- Written request
Repeat the rows exactly, starting at the line containing "The height and" and ending at the line containing "Move Note 9S".

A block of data
+-------+

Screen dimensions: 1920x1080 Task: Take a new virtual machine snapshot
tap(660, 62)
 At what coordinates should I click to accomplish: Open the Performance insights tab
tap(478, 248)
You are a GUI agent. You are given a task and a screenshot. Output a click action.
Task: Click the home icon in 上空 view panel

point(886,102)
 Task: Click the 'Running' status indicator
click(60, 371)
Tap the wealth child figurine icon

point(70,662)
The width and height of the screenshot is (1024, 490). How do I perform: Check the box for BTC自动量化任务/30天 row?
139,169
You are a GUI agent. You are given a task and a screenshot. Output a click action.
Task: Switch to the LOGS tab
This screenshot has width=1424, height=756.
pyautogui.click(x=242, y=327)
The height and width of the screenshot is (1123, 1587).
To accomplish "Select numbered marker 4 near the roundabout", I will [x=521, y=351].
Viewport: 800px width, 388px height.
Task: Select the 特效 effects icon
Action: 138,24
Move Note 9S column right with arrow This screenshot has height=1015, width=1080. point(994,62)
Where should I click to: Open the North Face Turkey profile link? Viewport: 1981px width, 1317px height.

+-------+

- Answer for this exercise
The height and width of the screenshot is (1123, 1587).
To accomplish "Select numbered marker 4 near the roundabout", I will [x=521, y=351].
Viewport: 800px width, 388px height.
Task: Select the 特效 effects icon
Action: 138,24
Move Note 9S column right with arrow This screenshot has height=1015, width=1080. point(994,62)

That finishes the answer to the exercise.